Is Assisted Procreation an LGBT Right?

In 2013, less than two years after New York granted same-sex couples the right to marry, and then again in 2015, the same year Obergefell v. Hodges extended that right nationwide, state Senator Brad Hoylman introduced legislation to lift New York’s ban on paid surrogacy. For Hoylman, the ongoing repeal effort is both “personal and political.” Although he and his partner (now husband) had circumvented the law by working with a surrogate in California, the birth of their daughter in 2011 was, according to The New York Times, tarnished by “a frisson of the illicit that seem[ed] to them … archaic and unfair in the post-marriage-equality world.” As a spokesperson for the Empire State Pride Agenda explained: “You know how the phrase goes—first comes love, then comes marriage, then comes the baby and the baby carriage.”

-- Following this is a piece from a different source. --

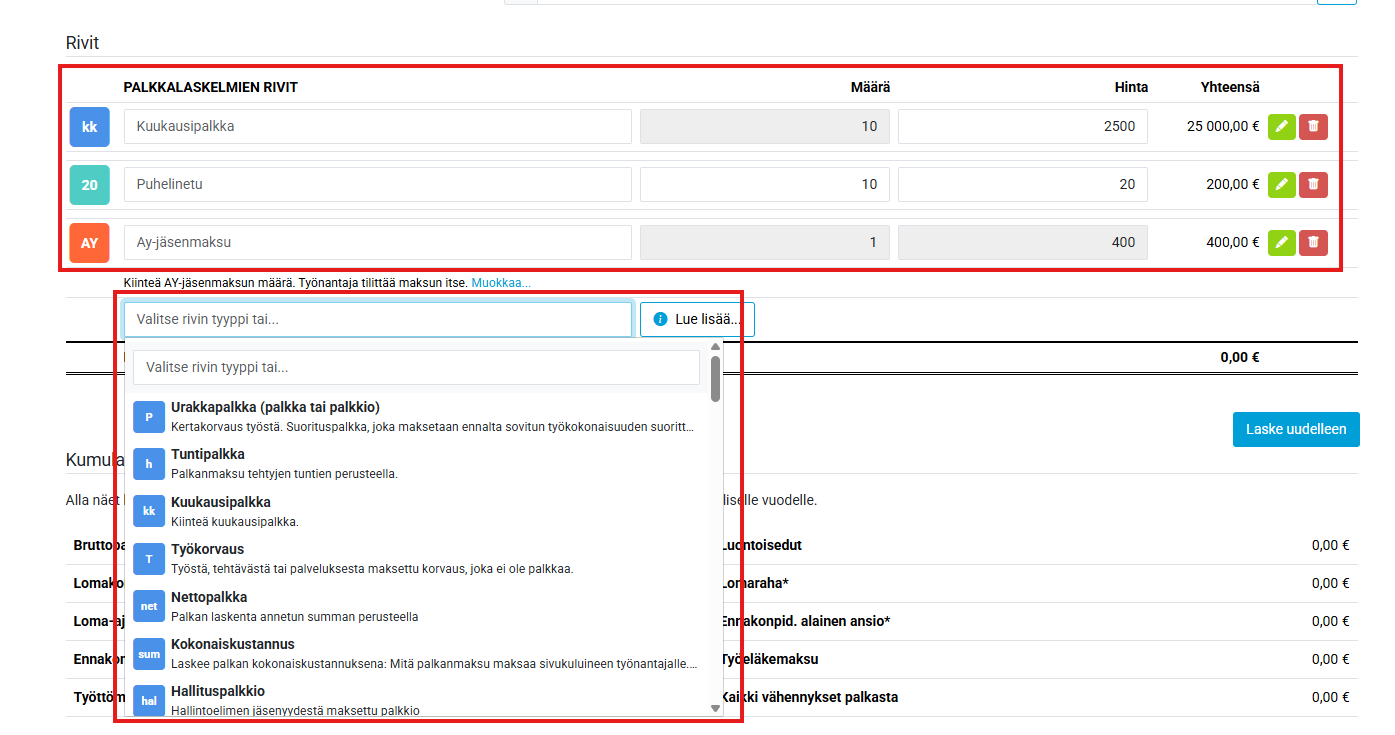Click the Hinta field of Puhelinetu row

tap(1022, 184)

The campaign to legalize commercial surrogacy in New York partakes of a broader movement to expand access to assisted reproductive technologies (ARTs) in the name of lesbian, gay, bisexual, and transgender (LGBT) equality. The Supreme Court’s recent marriage decision has only added doctrinal and rhetorical fuel to that long-smoldering fire. For several decades, organizations and individuals identified with the LGBT movement have fought to rid the ART market of discrimination based on sexual orientation, gender identity, and (at least before Obergefell) marital status. Moreover they have called on various sectors of society to permit, deregulate, and even subsidize a range of reproductive technologies. Under the banner of LGBT rights, these advocates have challenged an array of so-called “barriers to access,” from gaps in insurance coverage to prohibitions of anonymous sperm donation to bans on human cloning. Such “barriers” are said to infringe the fundamental right to procreate and are condemned for their disparate and allegedly discriminatory effect on LGBT people, who are disproportionately unable or unwilling to become parents “the old-fashioned way.”

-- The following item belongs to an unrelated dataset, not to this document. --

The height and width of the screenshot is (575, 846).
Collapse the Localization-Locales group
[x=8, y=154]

Claims of an LGBT right to assisted procreation are grounded in intensely personal desires. Many LGBT people want to become parents, and ARTs sometimes offer means to fulfill that wish with less cost and fewer bureaucratic hurdles than adoption, the most obvious alternative. But ARTs do not merely produce children; they promise offspring. In this crucial respect, often treated as an obvious advantage of ARTs over adoption, these technologies appeal to American society’s pervasive biogenetics’, its faith in the priority and superiority of biogenetic forms of kinship and identity. Many LGBT ART consumers adhere to this ideology. Some frankly admit their preference for a biological child, while others employ ARTs in ways that more subtly reveal their biogenetic investments.

The “biological bias” that often underlies LGBT ART use, however consistent with mainstream norms, runs counter to a defining strain of LGBT culture. Where biogenetics holds that “blood is thicker than water,” LGBT politics, thought, and social life have reliably countered that love, not blood, makes a family. Championing a social and functionalist, as opposed to a biogenetic and essentialist, conception of kinship, LGBT communities and their advocates have challenged what Professor Katherine Baker calls “bionormativity” and what Professor Katherine Franke calls “repronormativity.”

Will the LGBT movement abandon these insights now that the law permits gay marriage and science facilitates “queer reproduction”? In significant if not irreversible ways, it already has. In addition to giving expression and encouragement to the biogeneticist yearnings of many would-be procreators, efforts to support LGBT people’s family-building projects evince at least two troubling tendencies. The first is a striking double standard where adoption is concerned. Although adoption is a path to parenthood notoriously strewn with obstacles, it is nonetheless spared the claims of disparate-impact discrimination so often asserted against barriers to ART. In practice, this double standard amounts to a transformative approach to assisted procreation and an acquiescent stance toward adoption law and policy. These very different goals cannot be justified by easy but ultimately circular reference to a categorical distinction between the fundamental right to procreate and the statutory privilege to adopt. If anything—and this is the second problem—invocations of the right to procreate tend to reify biological parenthood’s inordinate prestige, much as same-sex couples’ invocations of the fundamental right to marry entrenched, nowhere more clearly than in Obergefell itself, a morally saturated and politically regressive vision of marriage.